● Task item: Leave the pictures out and quote only the lines from the one with "[Архиви - Списъци на Публикации] (1205, 24)" down to the end of the listing below.
BEGIN
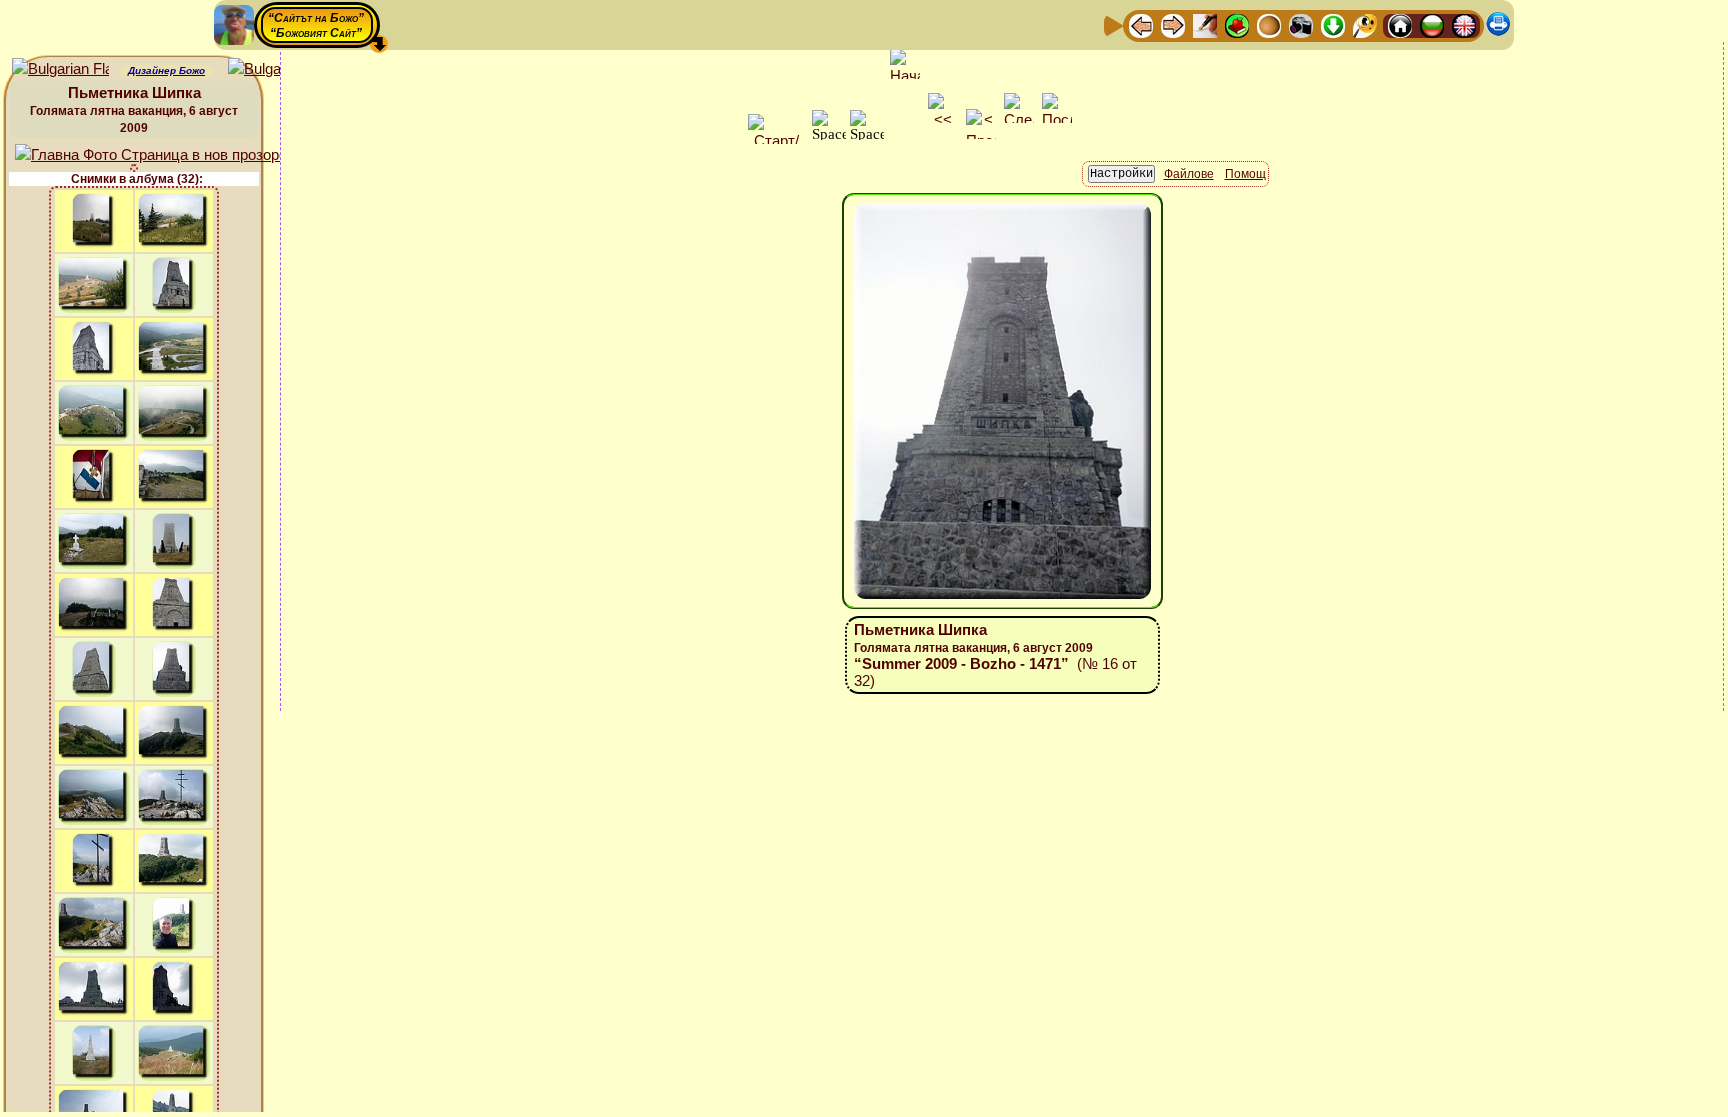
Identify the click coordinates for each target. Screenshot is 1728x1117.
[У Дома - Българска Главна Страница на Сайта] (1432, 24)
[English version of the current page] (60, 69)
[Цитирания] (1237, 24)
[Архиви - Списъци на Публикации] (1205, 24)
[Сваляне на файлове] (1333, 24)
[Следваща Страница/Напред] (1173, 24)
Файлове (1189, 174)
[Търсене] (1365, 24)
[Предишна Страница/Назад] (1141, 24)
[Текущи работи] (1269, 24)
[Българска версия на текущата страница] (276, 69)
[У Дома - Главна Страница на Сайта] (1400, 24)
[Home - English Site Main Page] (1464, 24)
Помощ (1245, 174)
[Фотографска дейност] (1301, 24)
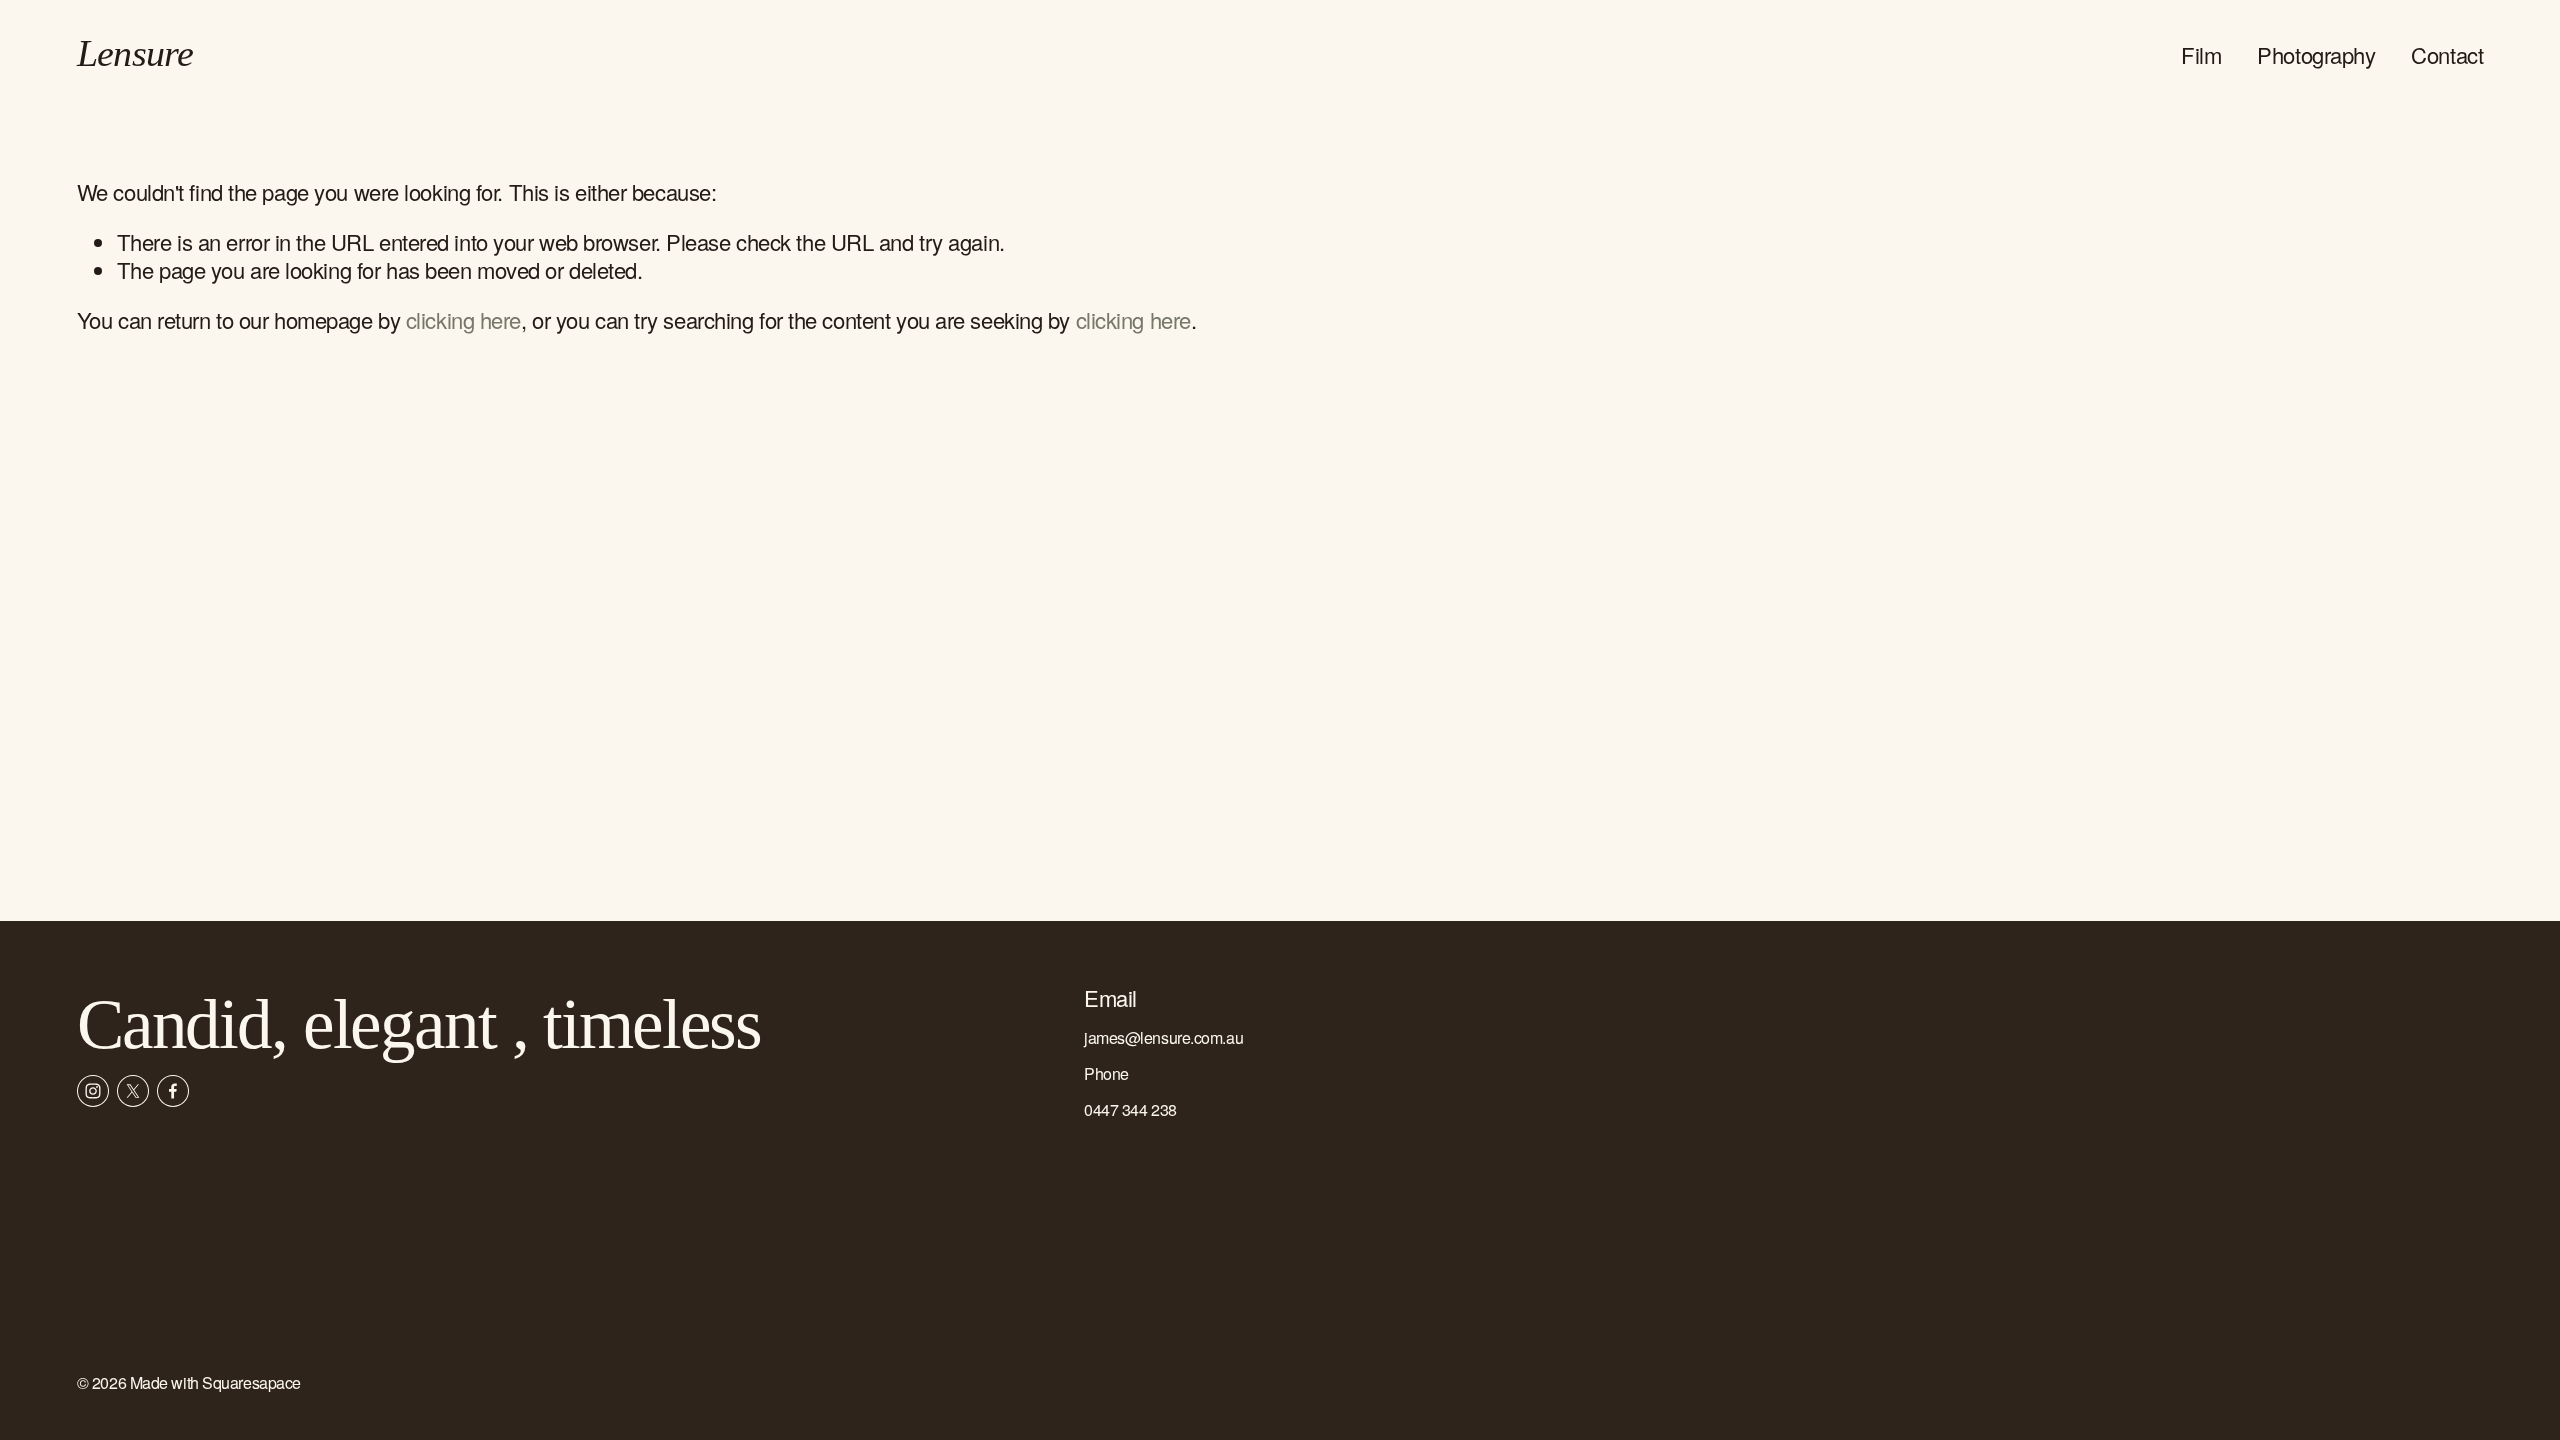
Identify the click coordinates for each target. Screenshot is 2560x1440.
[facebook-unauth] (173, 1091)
END
● Response:
[Архиви - Списъци на Публикации] (1205, 24)
[Сваляне на файлове] (1333, 24)
[Следваща Страница/Напред] (1173, 24)
Файлове (1189, 174)
[Търсене] (1365, 24)
[Предишна Страница/Назад] (1141, 24)
[Текущи работи] (1269, 24)
[Българска версия на текущата страница] (276, 69)
[У Дома - Главна Страница на Сайта] (1400, 24)
[Home - English Site Main Page] (1464, 24)
Помощ (1245, 174)
[Фотографска дейност] (1301, 24)
Identify the click coordinates for each target. Screenshot is 2560x1440.
[facebook-unauth] (173, 1091)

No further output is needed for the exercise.